Indonesia is one country with highest number cases of H5N1 influenza virus infection. Therefore, it is necessary to attempt to overcome the infection and prevent a pandemic. Vaccines are one of the effective efforts for the prevention of infectious diseases. This study will be developed H5N1 virus-like particle (VLP) vaccine detection system with green fluorescent protein (GFP). H5N1 VLP and GFP protein encoding plasmid was constructed in a transient pBACgus4x-1 which has four promoters of baculovirus expression, two polh promoters and two p10 promoters.

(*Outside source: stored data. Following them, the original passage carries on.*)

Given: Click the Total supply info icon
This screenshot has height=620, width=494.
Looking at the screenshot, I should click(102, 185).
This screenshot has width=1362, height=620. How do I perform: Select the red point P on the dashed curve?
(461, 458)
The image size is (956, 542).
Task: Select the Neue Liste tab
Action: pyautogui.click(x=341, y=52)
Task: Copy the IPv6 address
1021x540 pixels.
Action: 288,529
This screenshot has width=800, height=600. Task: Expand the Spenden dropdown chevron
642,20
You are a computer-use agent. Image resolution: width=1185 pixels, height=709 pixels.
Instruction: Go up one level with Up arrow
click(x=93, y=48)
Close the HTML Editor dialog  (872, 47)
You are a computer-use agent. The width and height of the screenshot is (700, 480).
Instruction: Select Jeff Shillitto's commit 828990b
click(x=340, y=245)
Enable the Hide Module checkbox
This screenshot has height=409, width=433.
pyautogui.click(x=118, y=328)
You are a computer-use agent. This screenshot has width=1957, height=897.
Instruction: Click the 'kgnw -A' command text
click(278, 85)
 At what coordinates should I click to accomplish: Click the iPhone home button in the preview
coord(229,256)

Construction of plasmid transient conducted gradually. Each H5N1 VLP protein (HA, NA, and M) encoding gene and the eGFP gene was inserted in a different promoter.Based on analysis of polymerase chain reaction (PCR), restriction enzymes and sequencing, the recombinant plasmid construction pBACM1H5N1eGFP successfully obtained. Co-transfection of pBACM1H5N1eGFP with BacVector® 1000 showed GFP successfully expressed. GFP expressed continuously from co-transfection until 5th passage and used as a parameter of recombinant baculovirus infection and VLP encoding protein expression. Until the passage of the 5th, the highest percentage of expression is 3%. PCR results have confirmed the presence of VLP and GFP gene in Sf9 cells infected with recombinant baculovirus.Results of immunostaining using polyclonal antibodies against HA, NA and M are observed in confocal microscopy have shown the presence of H5N1-forming protein expression is at GFP expressing cells. GFP detection system to control the H5N1 VLP expression has been successfully performed. The increase of titer recombinant baculovirus in Sf9 cells is required to detect recombinant baculovirus and VLP.

---

Indonesia merupakan salah satu negara dengan kasus infeksi virus influenza H5N1 terbanyak dibandingkan negara lainnya. Oleh karena itu perlu dilakukan usaha untuk menanggulangi infeksi dan mencegah terjadinya pandemi. Vaksin merupakan salah satu upaya yang efektif untuk pencegahan penyakit infeksi. Dalam penelitian ini akan dikembangkan vaksin virus-like particle (VLP) H5N1 dengan sistem pendeteksi green fluorescent protein (GFP). Protein pengkode VLP H5N1 dan GFP dikonstruksi dalam satu plasmid transien pBACgus4x-1 yang memiliki empat promotor ekspresi baculovirus yaitu dua promotor polh dan dua promotor p10. Konstruksi plasmid transien dilakukan secara bertahap. Setiap gen pengkode VLP H5N1 (HA, NA, dan M) serta gen eGFP diinsersi di promotor yang berbeda.Berdasarkan hasil analisis polymerase chain reaction (PCR), enzim restriksi dan sekuensing, konstruksi plasmid rekombinan pBACM1H5N1eGFP berhasil diperoleh. Kotransfeksi pBACM1H5N1eGFP dengan BacVector® 1000 memperlihatkan GFP berhasil diekspresi. Protein GFP berhasil diekspresi secara kontinu dari tahap ko-transfeksi hingga pasase ke-5 dan dijadikan sebagai parameter infeksi baculovirus rekombinan dan ekspresi protein pembentuk VLP. Hingga pasase ke-5, persentase ekspresi paling tinggi hanya 3%. Hasil PCR telah mengkonfirmasi adanya gen penyandi VLP dan GFP di sel SF9 yang terinfeksi baculovirus rekombinan.Hasil immunostaining menggunakan antibodi poliklonal terhadap HA, NA dan M yang diamati pada mikroskop konfokal telah menunjukkan adanya ekspresi protein pembentuk H5N1 yang berada pada sel pengekspresi GFP. Sistem pendeteksi GFP untuk kontrol ekspresi VLP H5N1 telah berhasil dilakukan. Peningkatan titer baculovirus rekombinan pada sel SF9 diperlukan untuk mendeteksi Baculovirus rekombinan dan VLP.